If you are into SEO or anywhere related to it, you would be having these terms (robots.txt and noindex) somewhere in your vocabulary. And if that’s not the case you have came to right place to learn it. These tags are generally used to prevent search engines from crawling and indexing your site. Now you would be thinking why would anyone do that? Let me give you few instances where you can use these tags:
Where can you use it?
You can use for pages which are not important for search engines and you would not like to show them in search results. For eg:
- Admin section pages of a site.
- Deindex non converting pages and let search engines focus only on converting ones.
- Search Results pages.
- Error pages.
Now the question which arises is that what is the difference between them? So lets get to know “What are Robots.txt and Noindex and what is the difference“.
Crawling and Indexing
Before getting into detail of these tags I would like to explain you the “difference between Crawling and Indexing” as it will help you in understanding the concepts easily.
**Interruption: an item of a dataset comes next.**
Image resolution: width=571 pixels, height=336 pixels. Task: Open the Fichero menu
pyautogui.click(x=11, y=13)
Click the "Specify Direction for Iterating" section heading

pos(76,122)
Crawling means if Google bot (computerized algorithms) visits a page in your site and reads the content inside it is called crawling.
Indexing refers to when Google saves your site address in its index (collection of site urls and information).
Robots.txt is basic text file which you upload in the root directory of your site. It can be found out at www.sitename/robots.txt and has instructions for search engines to follow. If you have used the term ‘Disallow’ for a particular directory or a page, the search engines understand that and will not crawl that page.
User-agent: * Disallow: /wp-admin/ Disallow: /test/abc.html
In the above case search engines will not crawl the directory wp-admin and the page abc.html. What I mean by crawl is that they will not read the page but they might index it. For eg if some page has a link to abc.html then search engines might show this page in search results in rarest of cases (when there is no other relevant data to show) but it will show only the url without any description as it does not have any information because the page is not crawled. So using robots.txt assure you that your page will not be read by search engines but it does not guarantee you deindexing a site. Here is a video by Matt Cutts:
Disallow: /thispage.html does not block /ThisPage.html.
It will only block the exact match. Thus if you have Canonical Issues (the same content under variant URLs, including Case differences), then the chances are that you will have issues with robots.txt blocking successfully.
So if robots.txt is not able to de-index your site then how to do that? There are two ways of doing it one is “request for url removal” and other is “Noindex”.
Request removal of an entire page:
- Go to the Google public URL removal tool.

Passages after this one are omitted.